▸ The problem: Extract exactly and only the lines from the one containing "This screenshot has height=812, width=532." through the end of the entries below. Pictures should not appear in the copy.

┌─ Entries shown

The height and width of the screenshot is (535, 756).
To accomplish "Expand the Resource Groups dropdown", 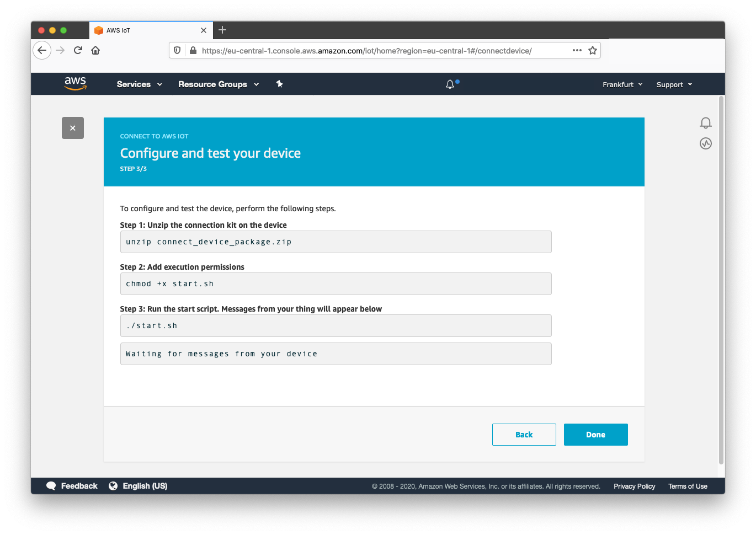I will (218, 84).
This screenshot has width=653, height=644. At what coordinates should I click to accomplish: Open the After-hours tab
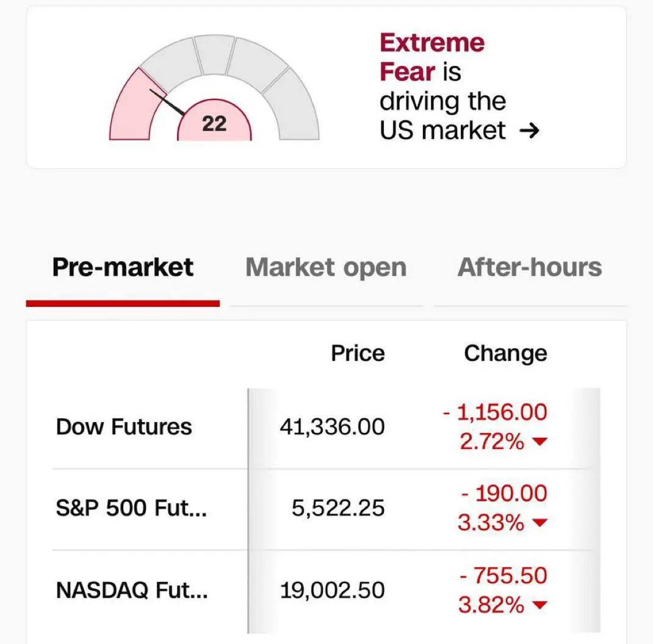click(529, 268)
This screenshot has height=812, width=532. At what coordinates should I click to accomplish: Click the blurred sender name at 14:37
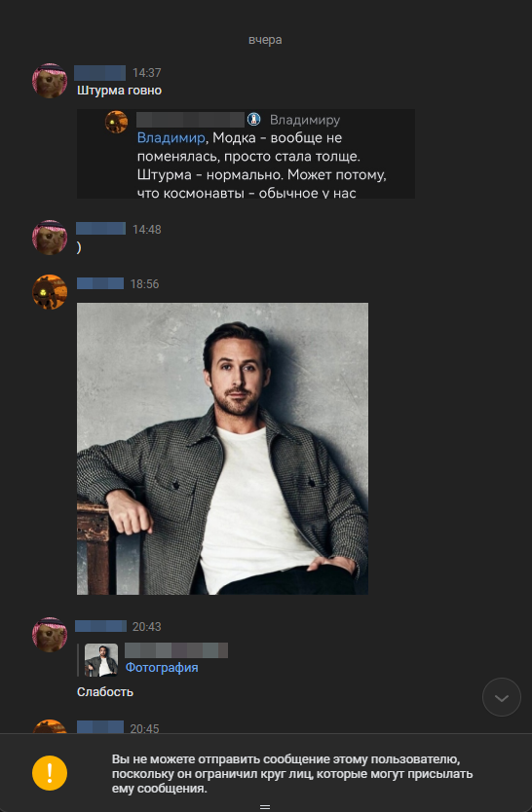99,72
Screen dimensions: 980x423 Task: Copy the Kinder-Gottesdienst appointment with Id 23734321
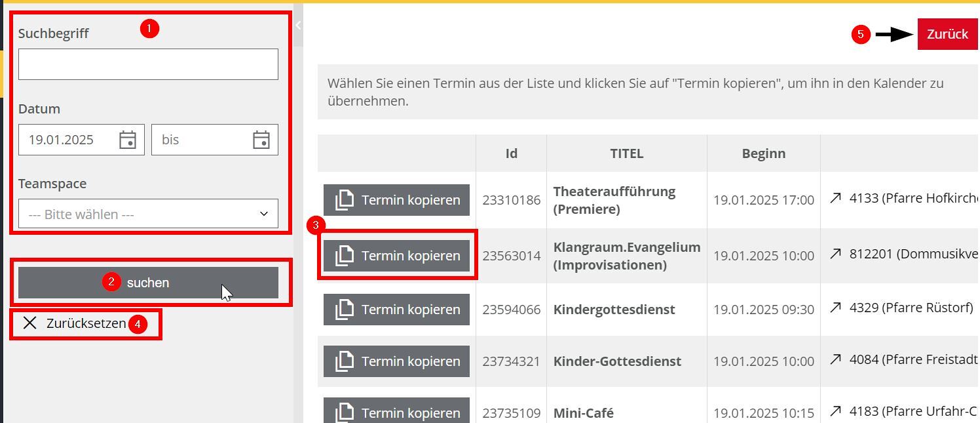tap(396, 361)
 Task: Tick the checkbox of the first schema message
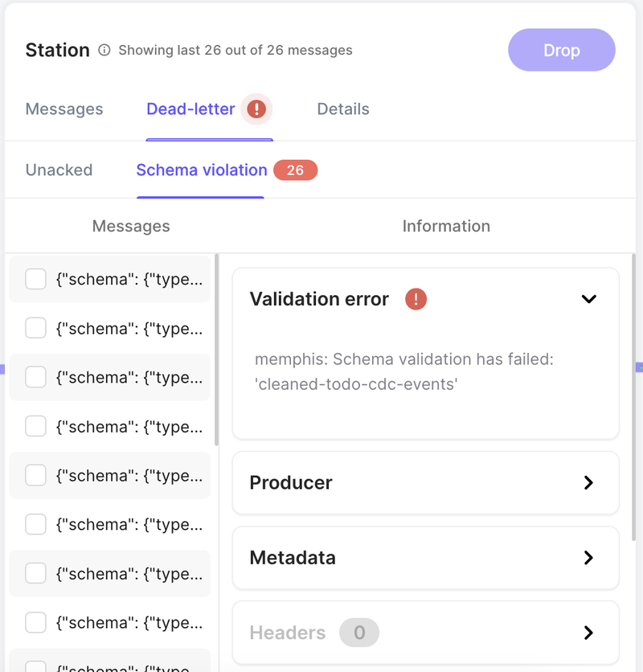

└─

▸ Task solution:
This screenshot has height=812, width=532. At what coordinates should I click to accomplish: Click the blurred sender name at 14:37
99,72
Screen dimensions: 980x423 Task: Copy the Kinder-Gottesdienst appointment with Id 23734321
tap(396, 361)
 Task: Tick the checkbox of the first schema message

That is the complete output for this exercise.